I am choking in paperwork. There seems to be an inordinate amount of show applications due by October 1, along with the proposals for the American Sewing Guild conference. My inbox is overflowing and all the bills are due on Thursday. I had all the banking to do from my trip last week, and my work from the summer shows is starting to return, one of the pieces from the Small Expressions exhibition sold, and I had to ship that out this morning.
I spent the afternoon, trying to decide what images to send to a major exhibit here in NJ. It is a show I’ve never gotten into, sponsored by the NJ State Council on the Arts, but in reality, I may have only applied a couple times in my whole career. For the first time in my life as an artist, not just a clothing designer/handweaver, I feel like I have a strong body of work to actually use for the application. Except I’ve already applied to two shows last week, for the same time frame, and apparently it is a big no no to use the same work for more than one application, because if the worst happens, and both shows accept the same piece, you can’t write them and say, sorry, I’m sending it to someone else. There is gallery exhibition etiquette here, and I’m new at this game. So I spent about 3 hours on the application, trying to figure out how to navigate this one, after driving to Bergen County with my husband for a field trip.

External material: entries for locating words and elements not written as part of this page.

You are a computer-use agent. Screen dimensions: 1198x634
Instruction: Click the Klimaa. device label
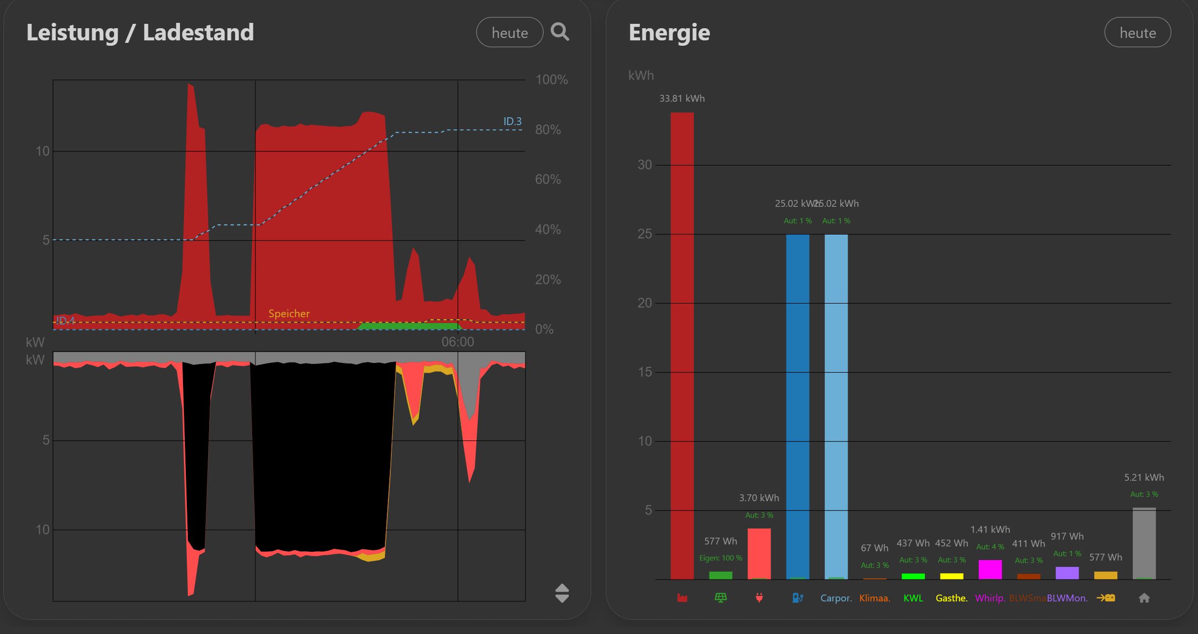874,598
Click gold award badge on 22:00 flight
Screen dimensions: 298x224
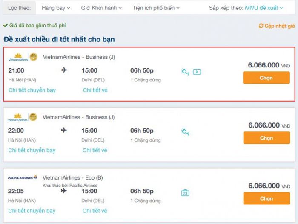tap(33, 117)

I got one of my pieces accepted to the Art Center of Northern NJ’s 18th National Juried Show. I posted the show, which runs October 11-November 2, in my events calendar, in the widget on the right. The drop off for the work was today, and I invited my husband to come along for the ride. He was born and raised in Bergen County, and I thought it would be fun to drive around the area and see what’s changed. Change is an understatement. I enjoyed his stories, of shooting troubles as a lineman for the phone company, where there were serious breaks in the phone lines, one on Christmas eve, where he stopped at a tree seller, and threw a Christmas tree in the back of the phone company truck on the way home to his mom’s, and hanging over a stream trying to repair a line hit by a backhoe, as a thunderstorm hit. Funny the things we remember, vividly. It was a lovely afternoon.
I ran into Nisha Drinkard at the Panera where we stopped for lunch, former fiber department head at William Paterson University. We chatted for awhile. And having just gone to the Peters Valley 38th annual craft fair yesterday, I’ve spent a lot of time talking to other fiber artists, and how they are fairing in this poor economy. I’m always amazed at how upbeat artist’s are, and how resourceful they can be, and how they aren’t afraid to reinvent themselves.
So, back to the paperwork. I haven’t decided if I really hate paperwork, or I am challenged by it and am really good at it. It is a love/hate relationship, but the bottom line is, I can’t teach if I don’t write proposals, and I can’t get my work into shows if I don’t fill out entry forms and applications, and I can’t stay in my house if I don’t pay my mortgage and utility bills, all of which are due within the week. So, whether I love it or hate it, it all still has to be done.
Which is why I took a break for what my weaving buddy Sally calls, a weaving snack. While I was at Sievers last week, I stayed in the teacher’s cottage, which is full of lovely things that other instructors have done and donated to decorate the house. (Note to self: I really need to make something to send to them for the house…) On one of the end tables was a beautiful mat made from inkle loom strips, five in each direction, plaited together and stitched around the edges. Simple enough. I don’t know who made the one on the table at Sievers, but I thought it was a great thing to do in about 15 minutes with a finished inkle band. God knows I have enough of them.
Sidebar: After I graduated with a degree in fine arts, in 1977, I went to work for a retail chain of mall stores, called the Craft Showcase, owned by Cole National Corp. It was the only experience I’ve ever had working in corporate America. And that was quite enough. The stupidity of some of the mandates from corporate headquarters, like change every price tag in the store to read .99, instead of .00. We had to drop one cent on the price of every item in the store, thousands of items, and when we finally finished the job, headquarters decided we had to change them all back. I still remember stupid stuff like that.
I did enjoy the job, I taught classes in calligraphy, stained glass, macramé (which you will recall was the technique du jour in the 70’s), along with needlework, fine art techniques, and anything else that came along where we had to promote the products and teach students how to make stuff. I was responsible for making sure the ceramic owl eyes were always in stock, making a macramé owl plant hanger was the most popular class. And I did all the window and wall displays. I learned a lot from that job, and I picked up a lot of things while I worked there, which still exist in my studio and come in handy. Like my macramé board. With the $2. price tag on it.
Of course I had to go looking in my daughter’s room. When things are missing from my studio, I can usually find them there.